We hurried home after rugby training today so I could make a quick, post-lunch start on replacing the rear springs and shock absorbers on our Land Rover Defender TD5.
For the past few days, assorted “experts” have assured me changing the springs is a “15-minute job”, “nothing more than half an hour” and a “total breeze”. I disagreed, saying that straightforward jobs on Land Rovers inevitably turn into major jobs when the unexpected materialises and, from past experience with previous Land Rovers, that includes “minor” suspension jobs.
Having knocked back a bacon and egg sandwich, I went out to start the job of changing the left-hand suspension as that was the side with the broken spring.
To compress the spring without the aid of spring compressors, I use the two-jack approach: I use the Land Rover’s own jack to lift the back end and a trolley jack to raise/lower the axle.
I started down the route again today and had the rear left-hand wheel just rising off the ground when disaster struck. The rear cross member crumpled and folded around the jacking point.

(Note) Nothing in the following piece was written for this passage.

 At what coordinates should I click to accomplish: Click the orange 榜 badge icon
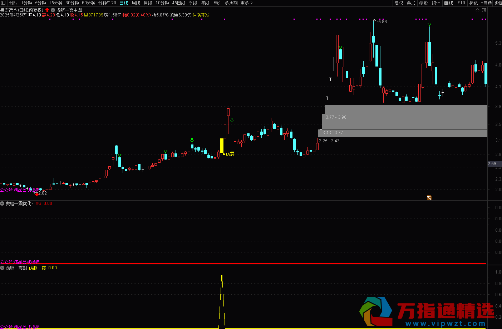click(429, 197)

Despite liberal applications of Waxoyl, the steel had corroded heavily on the inside and was unable to take the weight of the truck when it was jacked up. I lowed the Defender back on to its wheels, worked out a different method for jacking the truck up (moving the trolley jack around the truck and inserting my collection of axle stands before using the jack on the axle) and changed the left-hand suspension.

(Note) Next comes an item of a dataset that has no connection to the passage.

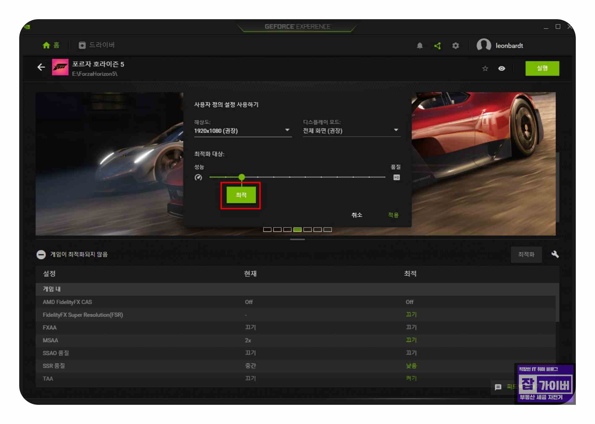595x424 pixels.
Task: Open the display mode fullscreen dropdown
Action: coord(351,130)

The old spring and shock absorber came off easily enough. The spring had cracked right through where it seated on its top mount, helped by a healthy dose of rust and friction that had eaten away about 10% of the spring’s thickness. The shock absorber’s piston was slightly bent, too.
Even a Land Rover Defender’s suspension doesn’t take too well to hitting a 12-inch deep bottom hole at 55-60mph.

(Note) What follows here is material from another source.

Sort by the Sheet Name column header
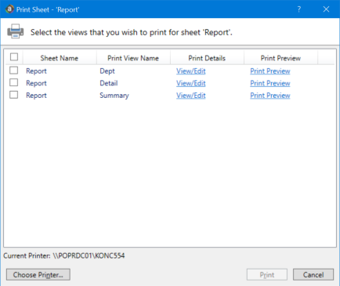 (x=60, y=58)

The new spring went on easily, but the lower fixing for the new shock absorber proved extremely challenging. It took the better part of half an hour to “finesse” it into place, compress the new bushes and get the nut on. So much for it being a 15-minute job—it took just under four hours.
By then, it was getting dark so I’d run out of time to do the right-hand side but a quick test drive over our very rough back roads showed that all was well with the left-hand side. I’ll do the right side after rugby tomorrow. And again, I’ll be expecting another problem to show up—although hopefully not on the scale of the crumpled rear cross member, which is going to cost a fair bit to get cut off and replaced.
Fix one problem and another comes along to replace it. Still, it gives me something to do.